(Dataset items):
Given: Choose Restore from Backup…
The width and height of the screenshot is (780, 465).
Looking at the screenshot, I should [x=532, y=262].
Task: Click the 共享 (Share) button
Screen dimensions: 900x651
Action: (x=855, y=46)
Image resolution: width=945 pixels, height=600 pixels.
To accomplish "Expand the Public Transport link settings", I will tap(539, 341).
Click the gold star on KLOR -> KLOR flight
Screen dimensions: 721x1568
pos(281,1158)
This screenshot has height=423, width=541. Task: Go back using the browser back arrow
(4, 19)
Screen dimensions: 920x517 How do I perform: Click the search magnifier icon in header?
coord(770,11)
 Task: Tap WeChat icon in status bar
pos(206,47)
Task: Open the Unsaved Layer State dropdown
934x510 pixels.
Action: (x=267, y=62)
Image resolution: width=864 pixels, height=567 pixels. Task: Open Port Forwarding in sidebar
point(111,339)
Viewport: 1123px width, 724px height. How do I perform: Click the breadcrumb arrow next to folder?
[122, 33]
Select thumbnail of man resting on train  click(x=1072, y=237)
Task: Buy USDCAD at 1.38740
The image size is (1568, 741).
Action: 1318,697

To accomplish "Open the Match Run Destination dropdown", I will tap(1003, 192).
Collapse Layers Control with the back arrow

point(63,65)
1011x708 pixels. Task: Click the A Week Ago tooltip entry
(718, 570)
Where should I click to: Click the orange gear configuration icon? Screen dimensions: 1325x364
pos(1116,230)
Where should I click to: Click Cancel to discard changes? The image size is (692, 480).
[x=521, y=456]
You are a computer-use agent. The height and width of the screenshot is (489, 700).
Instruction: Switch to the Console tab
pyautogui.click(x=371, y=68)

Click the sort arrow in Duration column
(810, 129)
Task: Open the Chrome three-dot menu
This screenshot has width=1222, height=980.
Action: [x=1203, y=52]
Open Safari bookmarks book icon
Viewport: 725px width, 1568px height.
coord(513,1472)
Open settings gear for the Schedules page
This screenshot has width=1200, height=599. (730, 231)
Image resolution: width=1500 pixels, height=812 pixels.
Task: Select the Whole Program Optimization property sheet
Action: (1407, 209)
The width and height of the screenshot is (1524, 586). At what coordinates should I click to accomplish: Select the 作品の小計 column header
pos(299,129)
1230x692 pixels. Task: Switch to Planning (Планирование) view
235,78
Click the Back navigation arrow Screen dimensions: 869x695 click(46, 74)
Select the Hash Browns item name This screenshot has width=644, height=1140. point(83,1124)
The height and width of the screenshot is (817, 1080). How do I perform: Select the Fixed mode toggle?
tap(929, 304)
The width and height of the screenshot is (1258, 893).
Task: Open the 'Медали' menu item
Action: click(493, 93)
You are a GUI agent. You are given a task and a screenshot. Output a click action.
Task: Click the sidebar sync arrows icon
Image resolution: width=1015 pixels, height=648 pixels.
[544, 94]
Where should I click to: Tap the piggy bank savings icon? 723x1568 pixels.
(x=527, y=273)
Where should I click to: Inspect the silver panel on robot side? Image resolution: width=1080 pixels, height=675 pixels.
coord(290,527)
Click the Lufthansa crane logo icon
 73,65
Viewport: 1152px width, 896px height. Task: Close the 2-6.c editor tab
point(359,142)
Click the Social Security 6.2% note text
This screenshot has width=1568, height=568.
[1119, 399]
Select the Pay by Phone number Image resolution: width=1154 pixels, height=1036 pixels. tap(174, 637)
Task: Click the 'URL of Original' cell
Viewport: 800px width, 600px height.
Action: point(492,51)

(Exercise aim):
Every entry should be output exactly as written, please.

(Expected answer):
Given: Choose Restore from Backup…
The width and height of the screenshot is (780, 465).
Looking at the screenshot, I should [x=532, y=262].
Task: Click the 共享 (Share) button
Screen dimensions: 900x651
Action: (x=855, y=46)
Image resolution: width=945 pixels, height=600 pixels.
To accomplish "Expand the Public Transport link settings", I will tap(539, 341).
Click the gold star on KLOR -> KLOR flight
Screen dimensions: 721x1568
pos(281,1158)
This screenshot has height=423, width=541. Task: Go back using the browser back arrow
(4, 19)
Screen dimensions: 920x517 How do I perform: Click the search magnifier icon in header?
coord(770,11)
 Task: Tap WeChat icon in status bar
pos(206,47)
Task: Open the Unsaved Layer State dropdown
934x510 pixels.
Action: (x=267, y=62)
Image resolution: width=864 pixels, height=567 pixels. Task: Open Port Forwarding in sidebar
point(111,339)
Viewport: 1123px width, 724px height. How do I perform: Click the breadcrumb arrow next to folder?
[122, 33]
Select thumbnail of man resting on train  click(x=1072, y=237)
Task: Buy USDCAD at 1.38740
The image size is (1568, 741).
Action: 1318,697

To accomplish "Open the Match Run Destination dropdown", I will tap(1003, 192).
Collapse Layers Control with the back arrow

point(63,65)
1011x708 pixels. Task: Click the A Week Ago tooltip entry
(718, 570)
Where should I click to: Click the orange gear configuration icon? Screen dimensions: 1325x364
pos(1116,230)
Where should I click to: Click Cancel to discard changes? The image size is (692, 480).
[x=521, y=456]
You are a computer-use agent. The height and width of the screenshot is (489, 700).
Instruction: Switch to the Console tab
pyautogui.click(x=371, y=68)

Click the sort arrow in Duration column
(810, 129)
Task: Open the Chrome three-dot menu
This screenshot has width=1222, height=980.
Action: [x=1203, y=52]
Open Safari bookmarks book icon
Viewport: 725px width, 1568px height.
coord(513,1472)
Open settings gear for the Schedules page
This screenshot has width=1200, height=599. (730, 231)
Image resolution: width=1500 pixels, height=812 pixels.
Task: Select the Whole Program Optimization property sheet
Action: (1407, 209)
The width and height of the screenshot is (1524, 586). At what coordinates should I click to accomplish: Select the 作品の小計 column header
pos(299,129)
1230x692 pixels. Task: Switch to Planning (Планирование) view
235,78
Click the Back navigation arrow Screen dimensions: 869x695 click(46, 74)
Select the Hash Browns item name This screenshot has width=644, height=1140. point(83,1124)
The height and width of the screenshot is (817, 1080). How do I perform: Select the Fixed mode toggle?
tap(929, 304)
The width and height of the screenshot is (1258, 893).
Task: Open the 'Медали' menu item
Action: click(493, 93)
You are a GUI agent. You are given a task and a screenshot. Output a click action.
Task: Click the sidebar sync arrows icon
Image resolution: width=1015 pixels, height=648 pixels.
[544, 94]
Where should I click to: Tap the piggy bank savings icon? 723x1568 pixels.
(x=527, y=273)
Where should I click to: Inspect the silver panel on robot side? Image resolution: width=1080 pixels, height=675 pixels.
coord(290,527)
Click the Lufthansa crane logo icon
 73,65
Viewport: 1152px width, 896px height. Task: Close the 2-6.c editor tab
point(359,142)
Click the Social Security 6.2% note text
This screenshot has width=1568, height=568.
[1119, 399]
Select the Pay by Phone number Image resolution: width=1154 pixels, height=1036 pixels. tap(174, 637)
Task: Click the 'URL of Original' cell
Viewport: 800px width, 600px height.
Action: point(492,51)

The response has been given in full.